A Question Concerning Iran
11th January 2026
Alma Boykin, whose books I highly recommend.
Could part of what we see be the collapse of a millennial movement, one that has lasted 47 years? I hadn’t thought about it until I watched a video clip yesterday, and pieces fell into place.
Revolutionary Shia Islam of the kind preached by the various ayatollahs since 1979 has a strong eschatological bent. Shia Islam, like Christianity, has an end time with a last battle and the return of a prophet, in this case first the Hidden Twelfth Imam, then Issa bin Maryam. The pair will be at the Last Battle and the coming of the End Times, followed by paradise. One of the big differences, as best I can tell, between the older versions of Shiism and Khomeini and Khamenei version is that the older belief does not include pushing G-d into ending the world (for lack of a more graceful term). Like Christianity and Judaism, the majority of Shiites believed that the end time would come, or a Messiah-like figure would return, when the Most High willed. Not when people wanted it. And no one could or should push G-d into acting*.

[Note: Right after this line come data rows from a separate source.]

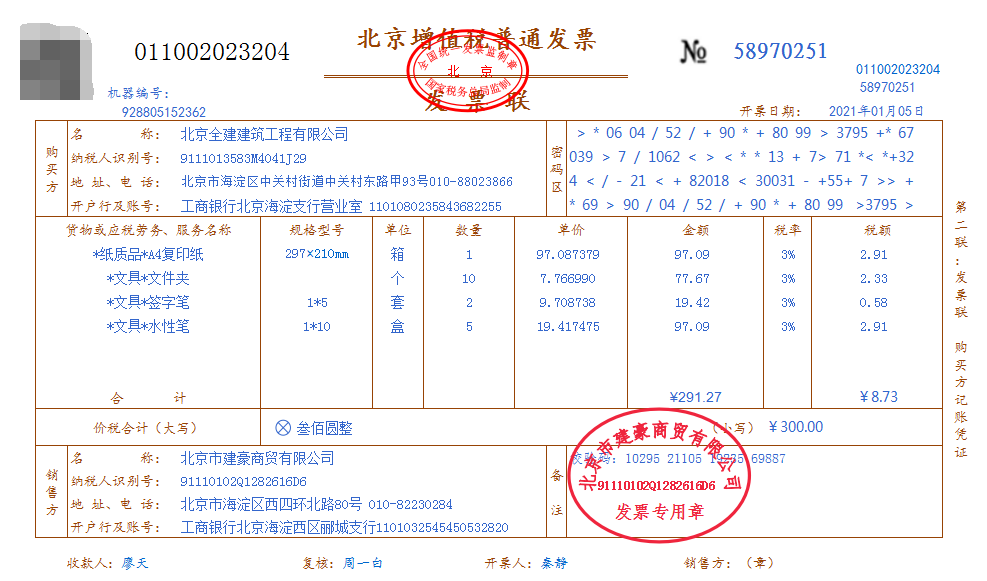Select the 3% tax rate for 文具水性笔
This screenshot has width=987, height=581.
(788, 327)
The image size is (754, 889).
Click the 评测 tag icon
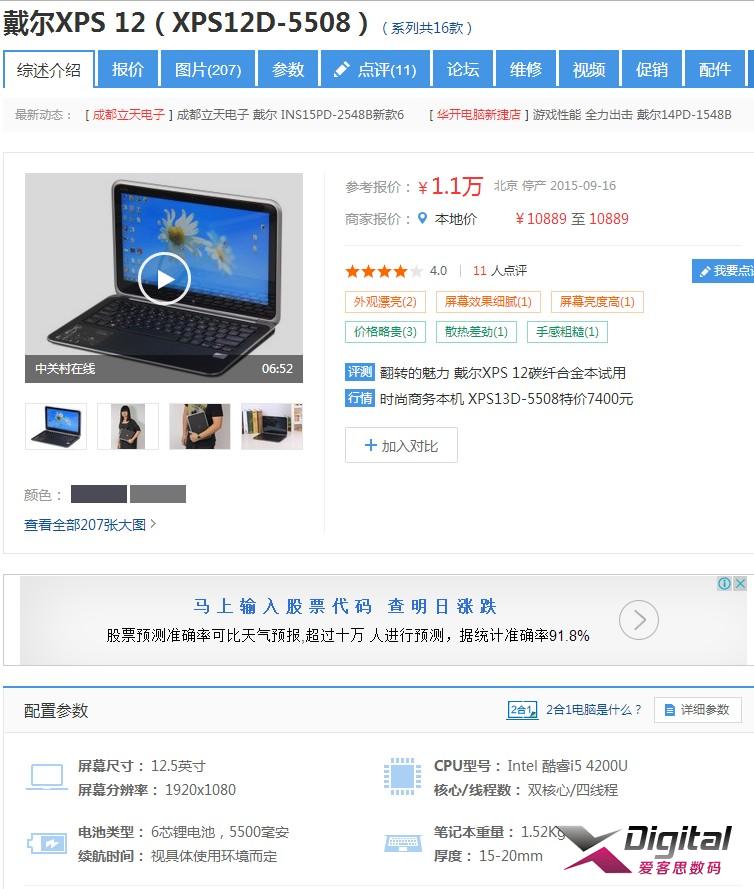tap(359, 372)
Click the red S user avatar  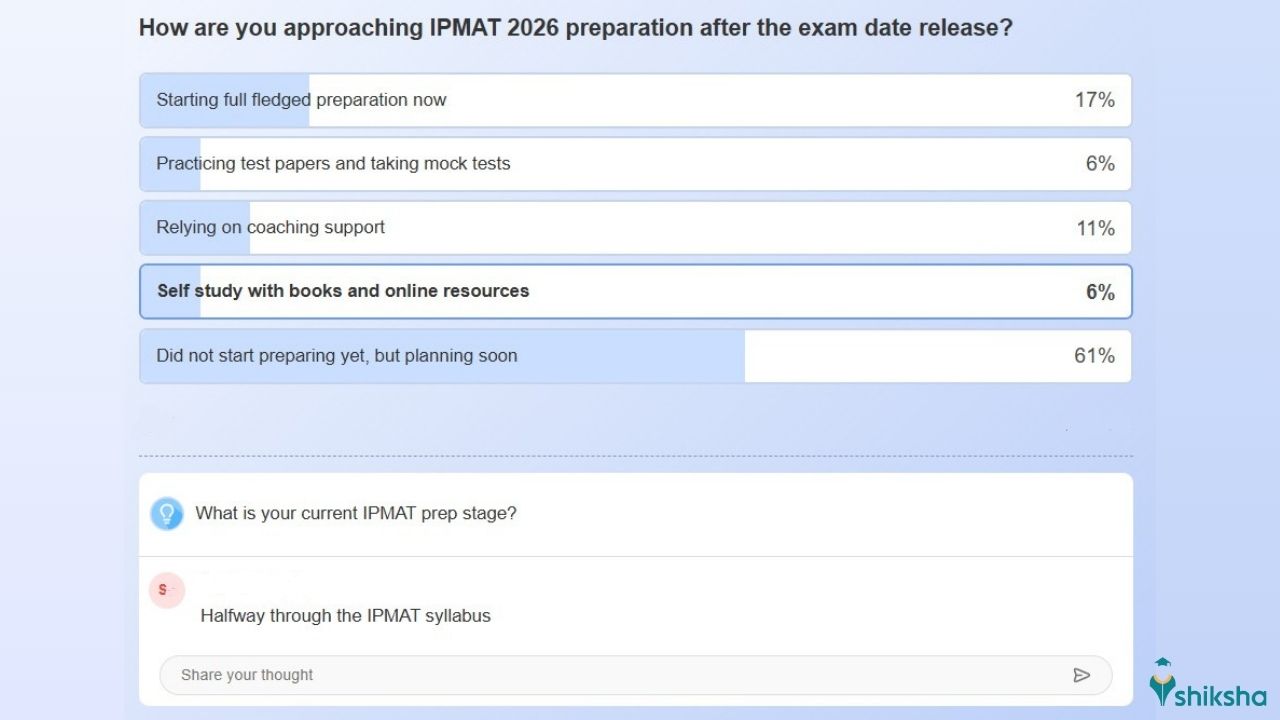[167, 590]
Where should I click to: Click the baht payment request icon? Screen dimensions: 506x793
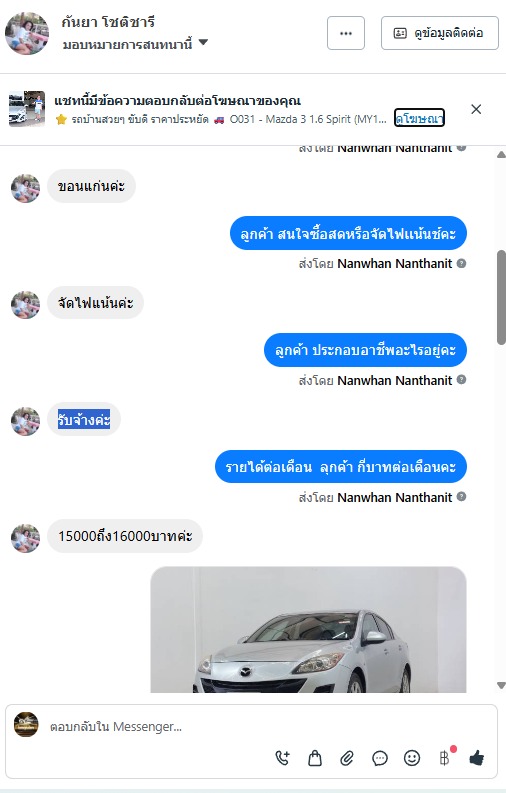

I recall getting rather concerned in 2009-2011 when the then-president of Iran, Mahmud Ahmedinegad, claimed that he had spoken to the Twelfth Imam, and that the US was preventing the end of the Occultation of the Imam and the beginning of the End Times. The US State Department shrugged such words off, because they didn’t take religion seriously. The Iranian government does – it is a theocracy. If the president of Iran said he was talking to a major figure of the Second Coming and End Times, that was not good. Especially later, when whispers got around that the ayatollahs might be discussing starting the global conflict that would herald the coming of the Last Judgment, because it had not happened yet.
The process is called ‘immanentizing the eschaton’.
January 12th, 2026 at 05:38
Ahmedinegad May have been a true believer, but I have always doubted the real leaders of the revolution did or do – much like the Politburo of the USSR. Islam like Russian Communism was a means of control.
Iran’s current regime falling, if it indeed does, will be a result of information ( now you’re cutting off the internet?) and economics. Too many young people, plenty of reasons for envy of the outside world, too few opportunities for such a large population.
Add to that, the Persian elite is largely imperious, indolent and impatient and viola.